Today, the laws and systems governing how cases involving a child’s well-being are handled vary from state to state. But that could all soon change with the establishment of a new center at the Law School, which officials say will overhaul the way child advocacy operates in this country.
The University’s National Quality Improvement Center on the Representation of Children in the Child Welfare System was created after the Law School received a $5 million grant from the U.S. Children’s Bureau of Health and Human Services.
The new center will focus on reconstructing, improving and standardizing child advocacy programs nationwide.
Don Duquette, a clinical professor of law at the University and director of the Law School’s Child Advocacy Clinic, will lead the new center, which will partner with the American Bar Association, National Association of Counsel for Children and KidsVoice — a child advocacy group.
Duquette and two other professors will work at the center and focus on the entire child welfare system, including all public and private services that protect children from abuse and neglect — like psychologists, counselors and Child Protective Services.
Duquette said the center will act as a pioneer in the field, which until now has not had widely accepted norms.
“For the field it’s quite exciting,” he said. “I am really excited about this project.”
The center will analyze the outcomes of each kind of case and assess the difference in standards across states, with the goal of finding what is most effective and best for children.
Currently, in some states, like Washington, a guardian who is not a lawyer must be appointed to each child under 12 years of age to work with the child’s attorney, Duquette said. However, this is not necessarily true for cases in Michigan and other states.

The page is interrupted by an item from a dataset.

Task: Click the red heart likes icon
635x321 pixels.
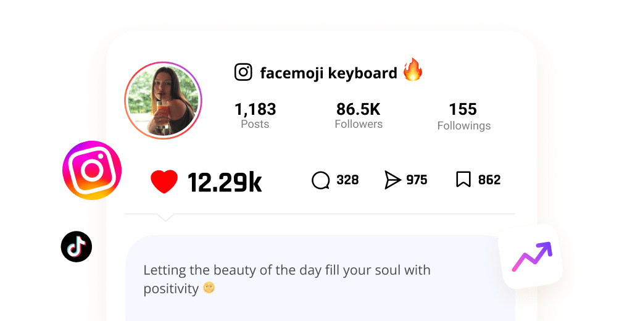Action: [164, 181]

In each case, attorneys and guardians want the child protected, but it’s difficult to balance competing interests, Duquette said. Sometimes a child is taken from a home for too long and is hurt that way. Other times, the child is left in a home where abuse or neglect is still present.

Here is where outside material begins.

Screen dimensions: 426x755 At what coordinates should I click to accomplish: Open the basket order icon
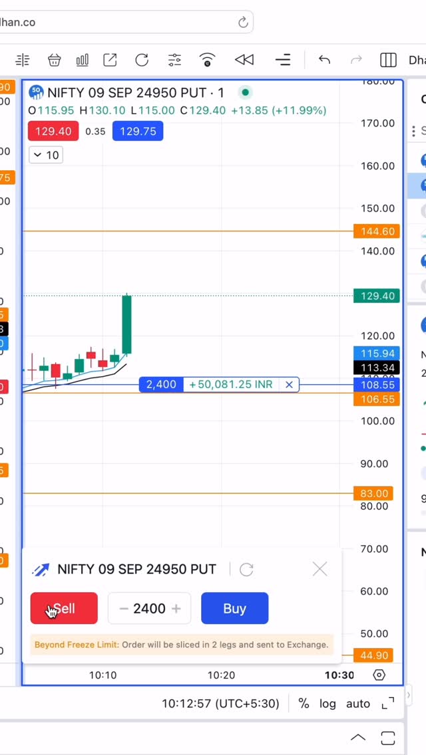[55, 60]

“There is a huge division and not a general consensus,” Duquette said. “We are going to want to tease out what differences there are in one of these cases versus the others.”
The project’s end goal is to come to a conclusion about the most effective means of balancing these competing interests.
Duquette explained they hope to accomplish this by meeting three goals of the grant.
First, they plan to change the structure of the child advocacy system across the country. Second, the research team will look into the discipline and standardization of child advocacy law and, finally, categorize and publish the empirical data found in their clinical trials.
“This project will allow us to be creative in designing models of child advocacy that seem promising and then to run demonstration projects that will research what actions by the child’s advocate contribute to desired outcomes,” Duquette said. “This has never been done before and empirical research on the effectiveness of legal representation is very rare.”